# Exercise
Retype the records that follow, every line exactly as written.

# Records shown
· · · · · · ·
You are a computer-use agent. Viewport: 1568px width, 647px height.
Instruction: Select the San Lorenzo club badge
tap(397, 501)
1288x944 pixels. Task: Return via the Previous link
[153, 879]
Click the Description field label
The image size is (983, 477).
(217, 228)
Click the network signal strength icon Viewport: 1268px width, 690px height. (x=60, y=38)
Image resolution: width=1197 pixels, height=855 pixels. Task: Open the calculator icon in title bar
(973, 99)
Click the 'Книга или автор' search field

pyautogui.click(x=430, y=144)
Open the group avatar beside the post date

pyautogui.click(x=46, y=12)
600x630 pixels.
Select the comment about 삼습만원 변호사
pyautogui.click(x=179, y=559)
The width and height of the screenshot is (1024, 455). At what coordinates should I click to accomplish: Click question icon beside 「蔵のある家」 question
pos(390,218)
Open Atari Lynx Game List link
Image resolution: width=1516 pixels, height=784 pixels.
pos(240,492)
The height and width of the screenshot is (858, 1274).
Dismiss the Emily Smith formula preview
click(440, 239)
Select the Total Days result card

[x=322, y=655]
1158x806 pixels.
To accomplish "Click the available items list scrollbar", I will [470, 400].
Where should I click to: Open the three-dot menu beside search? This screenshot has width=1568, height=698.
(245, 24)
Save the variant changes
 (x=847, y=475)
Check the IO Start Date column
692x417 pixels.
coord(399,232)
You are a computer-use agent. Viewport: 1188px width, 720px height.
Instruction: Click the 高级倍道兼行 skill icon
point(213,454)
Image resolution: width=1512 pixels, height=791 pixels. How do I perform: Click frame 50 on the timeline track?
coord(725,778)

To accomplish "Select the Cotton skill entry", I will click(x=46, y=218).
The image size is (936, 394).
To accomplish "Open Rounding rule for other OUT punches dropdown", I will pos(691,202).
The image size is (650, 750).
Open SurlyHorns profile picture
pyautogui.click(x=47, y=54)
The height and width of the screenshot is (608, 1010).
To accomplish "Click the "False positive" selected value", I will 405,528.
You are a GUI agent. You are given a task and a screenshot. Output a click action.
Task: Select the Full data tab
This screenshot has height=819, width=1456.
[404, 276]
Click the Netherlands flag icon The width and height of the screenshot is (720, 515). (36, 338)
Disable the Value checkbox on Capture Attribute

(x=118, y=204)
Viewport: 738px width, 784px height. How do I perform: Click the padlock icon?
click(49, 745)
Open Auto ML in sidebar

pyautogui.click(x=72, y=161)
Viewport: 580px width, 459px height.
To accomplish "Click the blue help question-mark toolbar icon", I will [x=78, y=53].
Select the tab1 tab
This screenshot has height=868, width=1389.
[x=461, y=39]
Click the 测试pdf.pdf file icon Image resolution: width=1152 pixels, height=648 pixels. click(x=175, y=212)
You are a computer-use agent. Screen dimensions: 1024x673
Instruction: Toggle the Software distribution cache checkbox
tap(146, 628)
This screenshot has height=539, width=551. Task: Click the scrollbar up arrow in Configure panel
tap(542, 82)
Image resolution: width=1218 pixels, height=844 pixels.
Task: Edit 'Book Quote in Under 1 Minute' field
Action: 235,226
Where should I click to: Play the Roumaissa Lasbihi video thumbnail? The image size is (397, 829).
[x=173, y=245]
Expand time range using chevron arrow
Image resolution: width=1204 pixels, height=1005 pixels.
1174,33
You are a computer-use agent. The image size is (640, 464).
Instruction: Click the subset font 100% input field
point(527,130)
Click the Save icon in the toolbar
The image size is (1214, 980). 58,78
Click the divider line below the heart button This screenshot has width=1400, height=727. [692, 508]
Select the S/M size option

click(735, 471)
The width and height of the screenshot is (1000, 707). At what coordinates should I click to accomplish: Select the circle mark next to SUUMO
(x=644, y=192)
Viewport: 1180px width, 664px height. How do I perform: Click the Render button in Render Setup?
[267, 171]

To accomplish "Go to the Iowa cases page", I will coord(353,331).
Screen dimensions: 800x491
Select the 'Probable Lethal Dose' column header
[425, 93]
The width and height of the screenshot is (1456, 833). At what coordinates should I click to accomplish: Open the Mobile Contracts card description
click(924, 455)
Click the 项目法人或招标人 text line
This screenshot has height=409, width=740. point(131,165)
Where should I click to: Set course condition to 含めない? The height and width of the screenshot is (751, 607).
· · · · · · ·
# Reply
You are a computer-use agent. Viewport: 1568px width, 647px height.
Instruction: Select the San Lorenzo club badge
tap(397, 501)
1288x944 pixels. Task: Return via the Previous link
[153, 879]
Click the Description field label
The image size is (983, 477).
(217, 228)
Click the network signal strength icon Viewport: 1268px width, 690px height. (x=60, y=38)
Image resolution: width=1197 pixels, height=855 pixels. Task: Open the calculator icon in title bar
(973, 99)
Click the 'Книга или автор' search field

pyautogui.click(x=430, y=144)
Open the group avatar beside the post date

pyautogui.click(x=46, y=12)
600x630 pixels.
Select the comment about 삼습만원 변호사
pyautogui.click(x=179, y=559)
The width and height of the screenshot is (1024, 455). At what coordinates should I click to accomplish: Click question icon beside 「蔵のある家」 question
pos(390,218)
Open Atari Lynx Game List link
Image resolution: width=1516 pixels, height=784 pixels.
pos(240,492)
The height and width of the screenshot is (858, 1274).
Dismiss the Emily Smith formula preview
click(440, 239)
Select the Total Days result card

[x=322, y=655]
1158x806 pixels.
To accomplish "Click the available items list scrollbar", I will [470, 400].
Where should I click to: Open the three-dot menu beside search? This screenshot has width=1568, height=698.
(245, 24)
Save the variant changes
 (x=847, y=475)
Check the IO Start Date column
692x417 pixels.
coord(399,232)
You are a computer-use agent. Viewport: 1188px width, 720px height.
Instruction: Click the 高级倍道兼行 skill icon
point(213,454)
Image resolution: width=1512 pixels, height=791 pixels. How do I perform: Click frame 50 on the timeline track?
coord(725,778)

To accomplish "Select the Cotton skill entry", I will click(x=46, y=218).
The image size is (936, 394).
To accomplish "Open Rounding rule for other OUT punches dropdown", I will pos(691,202).
The image size is (650, 750).
Open SurlyHorns profile picture
pyautogui.click(x=47, y=54)
The height and width of the screenshot is (608, 1010).
To accomplish "Click the "False positive" selected value", I will 405,528.
You are a GUI agent. You are given a task and a screenshot. Output a click action.
Task: Select the Full data tab
This screenshot has height=819, width=1456.
[404, 276]
Click the Netherlands flag icon The width and height of the screenshot is (720, 515). (36, 338)
Disable the Value checkbox on Capture Attribute

(x=118, y=204)
Viewport: 738px width, 784px height. How do I perform: Click the padlock icon?
click(49, 745)
Open Auto ML in sidebar

pyautogui.click(x=72, y=161)
Viewport: 580px width, 459px height.
To accomplish "Click the blue help question-mark toolbar icon", I will [x=78, y=53].
Select the tab1 tab
This screenshot has height=868, width=1389.
[x=461, y=39]
Click the 测试pdf.pdf file icon Image resolution: width=1152 pixels, height=648 pixels. click(x=175, y=212)
You are a computer-use agent. Screen dimensions: 1024x673
Instruction: Toggle the Software distribution cache checkbox
tap(146, 628)
This screenshot has height=539, width=551. Task: Click the scrollbar up arrow in Configure panel
tap(542, 82)
Image resolution: width=1218 pixels, height=844 pixels.
Task: Edit 'Book Quote in Under 1 Minute' field
Action: 235,226
Where should I click to: Play the Roumaissa Lasbihi video thumbnail? The image size is (397, 829).
[x=173, y=245]
Expand time range using chevron arrow
Image resolution: width=1204 pixels, height=1005 pixels.
1174,33
You are a computer-use agent. The image size is (640, 464).
Instruction: Click the subset font 100% input field
point(527,130)
Click the Save icon in the toolbar
The image size is (1214, 980). 58,78
Click the divider line below the heart button This screenshot has width=1400, height=727. [692, 508]
Select the S/M size option

click(735, 471)
The width and height of the screenshot is (1000, 707). At what coordinates should I click to accomplish: Select the circle mark next to SUUMO
(x=644, y=192)
Viewport: 1180px width, 664px height. How do I perform: Click the Render button in Render Setup?
[267, 171]

To accomplish "Go to the Iowa cases page", I will coord(353,331).
Screen dimensions: 800x491
Select the 'Probable Lethal Dose' column header
[425, 93]
The width and height of the screenshot is (1456, 833). At what coordinates should I click to accomplish: Open the Mobile Contracts card description
click(924, 455)
Click the 项目法人或招标人 text line
This screenshot has height=409, width=740. point(131,165)
Where should I click to: Set course condition to 含めない? The height and width of the screenshot is (751, 607).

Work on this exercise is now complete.